Round trip of Kampala atop revolving hotel

The pool and hanging lounges at the Golf Course Hotel in Kampala. PHOTO| JOHN FOX

What you need to know:

  • The only person given the menu with prices was the one the waiter assumed was going to pay the bill. Fortunately, the waiter didn’t choose me — because the prices, like the place, were very fancy.  

  • That was the restaurant where the Provisional IRA exploded a bomb in the men’s toilet in 1971.

  • Nine years later, the revolving restaurant was closed for security reasons. Perhaps that’s why our Nairobi one was closed?

Last week I took the chance to revolve in Kampala. Not in a head-spinning way, you’ll understand. Gently, it was. It took a full 90 minutes to turn through 360 degrees.

I’m talking about the revolving restaurant at the top of the Golf Course Hotel. They call it the Seven Hills Revolving Restaurant.

That’s because Kampala is said to have been built on seven hills:    Kasubi Hill, site of the Kasubi Tombs, the tombs of the Kabakas; Mengo Hill, site of the present Kabaka’s palace and the headquarters of the Buganda Court of Justice; Kibuli Hill, with its Kibuli Mosque; Namirembe Hill, topped by the Namirembe Protestant Cathedral; Rubaga Hill, topped by the rival Rubaga Catholic Cathedral; Nsambya, site of the Nsambya Hospital; and finally, the little hill of Impala, once the hunting ground for the Ugandan kings.

I was at the restaurant for dinner. So it was after dark, and I couldn’t distinguish the seven hills. But from the way the lights of the city spread out into the visible distance, they showed that Kampala now covers many more hills than the original seven.

The Seven Hills on the tower of the Golf Course Hotel is one of only six revolving restaurants in Africa. Nairobi once had one, didn’t it? At the top of the KICC.

Sadly, it no longer revolves — it doesn’t even exist. I don’t know why. But it’s a pity. Because the view was magnificent. It showed that Nairobi is still very much a green city — and usually in the sun.

Mind you, it is still possible to take in the view by riding the lift to the top of the building — but not to linger over it with a juicy steak and a glass of red wine.

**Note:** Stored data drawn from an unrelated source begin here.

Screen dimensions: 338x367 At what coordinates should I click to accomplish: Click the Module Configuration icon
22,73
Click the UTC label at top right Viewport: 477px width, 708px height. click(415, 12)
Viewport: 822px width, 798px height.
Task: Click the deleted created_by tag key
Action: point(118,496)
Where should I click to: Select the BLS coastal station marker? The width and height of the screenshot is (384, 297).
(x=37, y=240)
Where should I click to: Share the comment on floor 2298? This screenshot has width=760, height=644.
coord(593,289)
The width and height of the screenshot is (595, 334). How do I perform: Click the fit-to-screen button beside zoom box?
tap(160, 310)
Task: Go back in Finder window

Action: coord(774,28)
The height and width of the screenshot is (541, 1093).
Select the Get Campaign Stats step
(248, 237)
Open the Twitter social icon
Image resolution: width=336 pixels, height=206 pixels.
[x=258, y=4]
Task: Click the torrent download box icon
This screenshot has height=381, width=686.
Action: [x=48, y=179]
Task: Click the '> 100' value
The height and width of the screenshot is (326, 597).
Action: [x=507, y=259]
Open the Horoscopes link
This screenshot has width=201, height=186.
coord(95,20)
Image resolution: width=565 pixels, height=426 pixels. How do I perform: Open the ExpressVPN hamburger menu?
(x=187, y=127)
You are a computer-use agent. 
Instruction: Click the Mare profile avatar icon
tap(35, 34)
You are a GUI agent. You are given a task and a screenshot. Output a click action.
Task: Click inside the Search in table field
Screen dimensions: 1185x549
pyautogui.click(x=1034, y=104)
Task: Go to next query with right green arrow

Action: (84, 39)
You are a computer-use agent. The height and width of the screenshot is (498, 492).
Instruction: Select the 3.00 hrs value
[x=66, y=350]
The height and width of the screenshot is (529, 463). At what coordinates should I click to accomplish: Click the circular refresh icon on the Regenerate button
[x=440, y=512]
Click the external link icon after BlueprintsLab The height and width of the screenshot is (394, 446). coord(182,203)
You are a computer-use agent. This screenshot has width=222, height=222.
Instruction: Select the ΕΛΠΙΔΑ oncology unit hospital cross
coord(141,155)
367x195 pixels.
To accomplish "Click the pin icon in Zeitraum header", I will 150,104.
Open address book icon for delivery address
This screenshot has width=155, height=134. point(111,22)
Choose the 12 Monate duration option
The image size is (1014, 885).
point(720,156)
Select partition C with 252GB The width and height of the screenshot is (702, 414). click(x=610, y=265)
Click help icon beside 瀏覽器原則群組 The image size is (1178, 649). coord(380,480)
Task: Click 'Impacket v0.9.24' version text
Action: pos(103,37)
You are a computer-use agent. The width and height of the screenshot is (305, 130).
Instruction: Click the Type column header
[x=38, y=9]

At night, from the Seven Hill Restaurant, one of the most striking features of the view were the unbroken streams of red or yellow lights of the cars moving along the main Yusuf Lule Road.

My mind went back to a conversation I had with a consultant colleague in the early 1990s when we were staying at the Sheraton Hotel in the middle of Kampala.

“Have you seen the hotel’s car park?” I asked him. “It’s crammed — Uganda is recovering.”

“But have you looked at what they are?” he asked back. “Mainly white Land Cruisers or other four-wheel drives. Mainly of foreign aid agencies. When the car park is full of city saloons like Mercedes and BMWs and owned by Ugandans, only then can we say Uganda has moved on!”

My mind also went back to a dinner my brother-in-law gave us in 1967 as a farewell treat when my wife and I were about to set sail for a couple of years in Kenya. It was in the revolving restaurant at the top of the Post Office Tower in London — now called the BP Tower.

The only person given the menu with prices was the one the waiter assumed was going to pay the bill. Fortunately, the waiter didn’t choose me — because the prices, like the place, were very fancy.  

That was the restaurant where the Provisional IRA exploded a bomb in the men’s toilet in 1971.

Nine years later, the revolving restaurant was closed for security reasons. Perhaps that’s why our Nairobi one was closed?

Anyway, back to Kampala ... Yes, Uganda has really moved on. Except that there are now so many cars of all shapes and sizes that it is difficult to move at all in the city.

Another indicator of development that evening as I looked out of the slowly moving windows were the lights down below of the adjacent and huge Garden City shopping complex, with its supermarket, cinema, bowling alley, casino, banks, forex bureaux, big bookshop and many trendy clothes shops.

The other side of the hotel was the black hole in the undulating carpet of lights that was the city’s central golf course.

In the morning, at breakfast in the attractive ground floor restaurant by the bright blue of the serpentine pool, through the screen of trees you could see a few golfers already engaging in what my old dad called a “good walk spoilt”.

So, with golf on one side and a shopping complex on the other, the Golf Course Hotel must be attractive for those who like an easy — even a spoilt — walk to many things they might want to do in Kampala.

For me, I chose it because the meeting I was attending was being held there — not even a walk away but a short lift ride.

The hotel is a bit cheaper than the nearby Sheraton and Serena, and a bit more expensive than the also nearby Speke or the Grand Imperial.

I like it. The conference room was airy; the view from my room over the golf course was refreshing; the breakfast was as varied as you could wish — and dinner in the revolving restaurant was unforgettable.